Beide Urteile werden aus dieser Perspektive, aber darüber hinausgehend auch im sonstigen juristischen Detail, je für sich einer gesonderten Kritik unterzogen. Überraschend ist dabei, daß beiden Entscheidungen prozessuale Konstellationen zugrunde liegen, die für den juristischen Laien - aber auch für den nicht in der jeweiligen Rechtsordnung beheimateten Juristen - kaum nachzuvollziehen sind. Der Vf. zieht daraus die Folgerung, daß beiden nur auf den Einzelfall bezogene Bedeutung zukommen sollte. Das ist für den deutschen Kruzifix-Beschluß wegen der gesetzesgleichen Kraft von verfassungsgerichtlichen Entscheidungen nicht ganz zutreffend. Für den deutschen Betrachter sind die Ausführungen zu den spezifisch Schweizerischen Verhältnissen besonders interessant und nützlich. Der Vf. macht deutlich, daß der in Art. 27 Abs. 3 der Schweizerischen Bundesverfassung besonders hervorgehobene Grundsatz der konfessionellen Neutralität im Unterricht nicht im Sinne einer strikten Laizität zu verstehen ist, sondern die Pflege religiöser Werte und Normen in der Schule unter Beachtung der Parität und Toleranz verlange. Insofern bestehe kein Unterschied zum Begriff der weltanschaulichen Neutralität deutscher Prägung. Dem ist für den deutschen Teil insoweit zuzustimmen, als mit der Pflege religiöser Werte und Normen keine konfessionelle Unterweisung außerhalb des Religionsunterrichts verbunden ist.

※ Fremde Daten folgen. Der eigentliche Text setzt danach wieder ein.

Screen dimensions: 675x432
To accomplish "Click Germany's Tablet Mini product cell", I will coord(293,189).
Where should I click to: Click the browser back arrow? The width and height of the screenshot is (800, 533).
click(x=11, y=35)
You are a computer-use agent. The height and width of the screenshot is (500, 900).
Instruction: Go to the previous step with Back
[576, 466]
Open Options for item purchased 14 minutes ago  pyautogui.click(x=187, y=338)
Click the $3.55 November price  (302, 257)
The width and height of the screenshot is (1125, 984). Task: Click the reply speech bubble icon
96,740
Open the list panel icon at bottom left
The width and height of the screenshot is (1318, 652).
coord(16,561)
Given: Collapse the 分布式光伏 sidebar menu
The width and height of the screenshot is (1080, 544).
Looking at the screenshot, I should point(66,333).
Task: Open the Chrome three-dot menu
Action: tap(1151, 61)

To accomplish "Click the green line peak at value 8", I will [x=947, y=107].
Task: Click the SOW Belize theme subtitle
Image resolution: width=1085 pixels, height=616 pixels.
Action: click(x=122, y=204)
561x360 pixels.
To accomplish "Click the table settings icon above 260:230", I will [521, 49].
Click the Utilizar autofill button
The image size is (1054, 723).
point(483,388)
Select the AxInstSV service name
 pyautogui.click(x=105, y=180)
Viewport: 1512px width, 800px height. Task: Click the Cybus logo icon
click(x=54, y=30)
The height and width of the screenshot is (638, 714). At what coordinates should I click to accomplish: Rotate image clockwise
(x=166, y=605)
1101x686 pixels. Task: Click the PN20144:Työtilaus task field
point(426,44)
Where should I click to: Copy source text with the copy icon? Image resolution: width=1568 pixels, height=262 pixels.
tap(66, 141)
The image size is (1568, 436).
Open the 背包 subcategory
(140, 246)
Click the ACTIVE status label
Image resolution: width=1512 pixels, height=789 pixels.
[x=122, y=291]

Zutreffend erkennt G., daß das Bundesverfassungsgericht in seiner Kruzifix-Entscheidung von den Grundsätzen, die seine bisherige Rechtsprechung zur Frage der religiösen Bezüge im öffentlichen Schulwesen geprägt haben, nicht ausdrücklich abgewichen ist. Allerdings sei es bei deren Anwendung nicht sorgfältig genug vorgegangen, indem es den Bedeutungsgehalt des Kreuzes als Symbol verengt und seine kulturelle Bedeutung verkannt habe. Auf dieser Grundlage habe es zu Unrecht eine Tendenz zur Verdrängung des Religiösen aus dem Schulwesen bestärkt. Beide Gerichte hätten die säkularstaatliche Perspektive verlassen, die der Religion auch im öffentlichen Raum grundsätzlich freundlich gegenüberstehe. Besonders das Bundesverfassungsgericht gerate dabei in Gefahr, in eine "laizistische Fahrrinne" zu geraten und so das Religiöse aus der Öffentlichkeit zu verdrängen. Dieser Analyse ist beizupflichten, auch wenn man, wie der Rez., nicht so sehr die kulturelle Bedeutung religiöser Symbole hervorheben würde als vielmehr die Freiheit des einzelnen, auch des Schülers, seine Religion in der Öffentlichkeit bekennen zu können. Gleichwohl stellen die Ausführungen Guts einen gewichtigen Beitrag zur weiter schwelenden Diskussion um die Neutralität des Staates und der Schule dar, der den Blick über den nationalen Tellerrand ermöglicht.